(Records from a collection)

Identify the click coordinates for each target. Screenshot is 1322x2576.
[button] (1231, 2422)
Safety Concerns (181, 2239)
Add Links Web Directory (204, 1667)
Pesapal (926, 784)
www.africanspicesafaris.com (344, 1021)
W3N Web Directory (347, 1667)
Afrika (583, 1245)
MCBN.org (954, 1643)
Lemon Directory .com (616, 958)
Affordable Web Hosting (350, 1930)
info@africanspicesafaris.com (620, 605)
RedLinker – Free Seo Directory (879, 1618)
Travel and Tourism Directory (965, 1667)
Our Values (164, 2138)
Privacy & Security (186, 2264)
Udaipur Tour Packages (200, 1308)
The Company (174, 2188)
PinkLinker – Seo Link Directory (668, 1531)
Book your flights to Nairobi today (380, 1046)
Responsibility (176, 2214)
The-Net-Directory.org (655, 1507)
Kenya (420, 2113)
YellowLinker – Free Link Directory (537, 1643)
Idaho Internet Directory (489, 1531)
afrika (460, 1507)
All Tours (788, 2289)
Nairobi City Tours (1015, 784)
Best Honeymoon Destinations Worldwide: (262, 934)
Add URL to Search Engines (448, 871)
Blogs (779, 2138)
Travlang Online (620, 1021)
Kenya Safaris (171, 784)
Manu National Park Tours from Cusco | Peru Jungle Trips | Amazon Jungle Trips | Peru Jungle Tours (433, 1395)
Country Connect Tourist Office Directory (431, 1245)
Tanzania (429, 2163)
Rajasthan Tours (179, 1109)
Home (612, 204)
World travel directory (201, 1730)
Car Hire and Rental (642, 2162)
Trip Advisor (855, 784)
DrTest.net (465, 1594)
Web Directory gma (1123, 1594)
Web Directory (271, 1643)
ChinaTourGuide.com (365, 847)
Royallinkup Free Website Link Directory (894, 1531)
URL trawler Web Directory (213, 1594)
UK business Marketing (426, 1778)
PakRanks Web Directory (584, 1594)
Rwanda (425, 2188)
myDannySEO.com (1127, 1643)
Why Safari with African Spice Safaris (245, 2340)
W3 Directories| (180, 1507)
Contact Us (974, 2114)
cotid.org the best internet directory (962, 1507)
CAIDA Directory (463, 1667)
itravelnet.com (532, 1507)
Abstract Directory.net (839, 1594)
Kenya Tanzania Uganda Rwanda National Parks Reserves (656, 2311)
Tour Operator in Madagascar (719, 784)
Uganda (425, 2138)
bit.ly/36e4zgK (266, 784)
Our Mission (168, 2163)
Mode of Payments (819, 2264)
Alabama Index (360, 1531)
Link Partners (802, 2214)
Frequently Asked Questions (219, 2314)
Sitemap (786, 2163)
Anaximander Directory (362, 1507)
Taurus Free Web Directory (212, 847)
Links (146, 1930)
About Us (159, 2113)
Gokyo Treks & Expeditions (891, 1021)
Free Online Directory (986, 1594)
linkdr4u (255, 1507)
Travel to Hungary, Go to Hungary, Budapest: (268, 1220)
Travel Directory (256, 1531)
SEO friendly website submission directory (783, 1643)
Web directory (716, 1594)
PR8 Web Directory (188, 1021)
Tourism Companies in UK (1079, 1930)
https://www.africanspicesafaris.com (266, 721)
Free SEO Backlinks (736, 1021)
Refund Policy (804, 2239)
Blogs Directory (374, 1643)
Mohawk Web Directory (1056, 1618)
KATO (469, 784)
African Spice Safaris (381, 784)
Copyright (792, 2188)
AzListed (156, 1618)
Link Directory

■ TO DO: Repeat, exactly as they stand above, the lines from the line with "YellowLinker – Free" to the line with "Royallinkup Free Website", both lines included.

■ RESPONSE AREA:
YellowLinker – Free Link Directory (537, 1643)
Idaho Internet Directory (489, 1531)
afrika (460, 1507)
All Tours (788, 2289)
Nairobi City Tours (1015, 784)
Best Honeymoon Destinations Worldwide: (262, 934)
Add URL to Search Engines (448, 871)
Blogs (779, 2138)
Travlang Online (620, 1021)
Kenya Safaris (171, 784)
Manu National Park Tours from Cusco | Peru Jungle Trips | Amazon Jungle Trips | Peru Jungle Tours (433, 1395)
Country Connect Tourist Office Directory (431, 1245)
Tanzania (429, 2163)
Rajasthan Tours (179, 1109)
Home (612, 204)
World travel directory (201, 1730)
Car Hire and Rental (642, 2162)
Trip Advisor (855, 784)
DrTest.net (465, 1594)
Web Directory gma (1123, 1594)
Web Directory (271, 1643)
ChinaTourGuide.com (365, 847)
Royallinkup Free Website Link Directory (894, 1531)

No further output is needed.